───── Records supplied ─────

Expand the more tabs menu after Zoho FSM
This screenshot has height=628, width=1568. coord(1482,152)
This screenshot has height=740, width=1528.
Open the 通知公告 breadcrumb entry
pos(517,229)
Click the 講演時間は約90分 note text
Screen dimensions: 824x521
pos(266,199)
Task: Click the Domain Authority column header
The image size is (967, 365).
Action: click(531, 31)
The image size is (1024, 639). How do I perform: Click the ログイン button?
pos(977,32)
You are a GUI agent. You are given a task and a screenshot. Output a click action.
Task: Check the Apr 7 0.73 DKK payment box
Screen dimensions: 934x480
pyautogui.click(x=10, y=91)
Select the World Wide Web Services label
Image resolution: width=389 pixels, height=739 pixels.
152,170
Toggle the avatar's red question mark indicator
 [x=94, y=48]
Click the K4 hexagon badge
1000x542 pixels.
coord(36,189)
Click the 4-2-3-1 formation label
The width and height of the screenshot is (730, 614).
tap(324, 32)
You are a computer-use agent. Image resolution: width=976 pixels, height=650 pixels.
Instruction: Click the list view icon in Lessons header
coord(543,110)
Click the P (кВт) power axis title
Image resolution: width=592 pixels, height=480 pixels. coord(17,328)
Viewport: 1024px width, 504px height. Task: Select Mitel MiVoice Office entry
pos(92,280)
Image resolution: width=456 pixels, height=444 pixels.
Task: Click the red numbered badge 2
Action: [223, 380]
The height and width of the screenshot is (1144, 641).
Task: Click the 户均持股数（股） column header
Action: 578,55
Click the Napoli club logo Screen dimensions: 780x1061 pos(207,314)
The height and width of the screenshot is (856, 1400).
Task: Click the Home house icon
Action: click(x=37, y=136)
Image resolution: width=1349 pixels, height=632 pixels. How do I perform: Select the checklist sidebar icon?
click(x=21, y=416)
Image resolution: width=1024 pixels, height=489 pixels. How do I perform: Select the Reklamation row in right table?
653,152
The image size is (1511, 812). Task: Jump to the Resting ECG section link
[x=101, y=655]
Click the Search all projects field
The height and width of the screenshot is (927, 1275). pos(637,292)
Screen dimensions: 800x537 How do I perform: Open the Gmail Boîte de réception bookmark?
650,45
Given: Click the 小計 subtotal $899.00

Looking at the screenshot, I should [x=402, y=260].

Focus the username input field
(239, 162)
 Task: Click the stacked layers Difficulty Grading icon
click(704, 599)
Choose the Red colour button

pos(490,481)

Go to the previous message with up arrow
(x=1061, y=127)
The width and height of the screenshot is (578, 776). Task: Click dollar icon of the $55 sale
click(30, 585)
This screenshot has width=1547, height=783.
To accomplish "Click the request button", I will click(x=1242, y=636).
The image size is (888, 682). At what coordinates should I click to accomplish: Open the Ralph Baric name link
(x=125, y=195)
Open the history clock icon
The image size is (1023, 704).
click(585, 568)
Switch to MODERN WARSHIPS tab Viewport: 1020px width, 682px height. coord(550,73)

─────

Task goal. Would you please copy every line in the data that contains the word "agent"?

Task solution.
You are a GUI agent. You are given a task and a screenshot. Output a click action.
You are a computer-use agent. Image resolution: width=976 pixels, height=650 pixels.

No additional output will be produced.